🤖 AI Summary
This work addresses the performance degradation of existing visual latent reasoning methods when extending latent sequences, which stems from information gain collapse and insufficient supervisory signals caused by excessive pooling. To tackle this issue, the authors propose SCOLAR, the first method to explicitly identify and resolve these limitations. SCOLAR employs a lightweight de-transformer to generate auxiliary visual tokens—aligned with the original visual space—in a single pass using the full-sequence hidden states of a large language model. The approach further integrates a three-stage supervised fine-tuning (SFT) protocol with ALPO-based reinforcement learning to optimize the reasoning process. This framework extends the feasible length of latent chains-of-thought by over 30×, achieving state-of-the-art performance in visual-language reasoning among open-source models with a 14.12% improvement over baselines, while significantly enhancing long-sequence reasoning and out-of-distribution generalization capabilities.
📝 Abstract
In language reasoning, longer chains of thought consistently yield better performance, which naturally suggests that visual latent reasoning may likewise benefit from longer latent sequences. However, we discover a counterintuitive phenomenon: the performance of existing latent visual reasoning methods systematically degrades as the latent sequence grows longer. We reveal the root cause: Information Gain Collapse -- autoregressive generation makes each step highly dependent on prior outputs, so subsequent tokens can barely introduce new information. We further identify that heavily pooled ($\geq 128\times$) image embeddings used as supervision targets provide no more signal than meaningless placeholders.

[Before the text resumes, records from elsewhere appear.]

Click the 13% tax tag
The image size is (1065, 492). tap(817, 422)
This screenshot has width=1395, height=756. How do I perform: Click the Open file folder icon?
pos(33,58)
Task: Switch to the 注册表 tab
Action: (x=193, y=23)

Motivated by these insights, we propose SCOLAR (Self-COnsistent LAtent Reasoning), which introduces a lightweight detransformer that leverages the LLM's full-sequence hidden states to generate auxiliary visual tokens in a single shot, with each token independently anchored to the original visual space. Combined with three-stage SFT and ALPO reinforcement learning, SCOLAR extends acceptable latent CoT length by over $30\times$, achieves state-of-the-art among open-source models on real-world reasoning benchmarks (+14.12% over backbone), and demonstrates strong out-of-distribution generalization.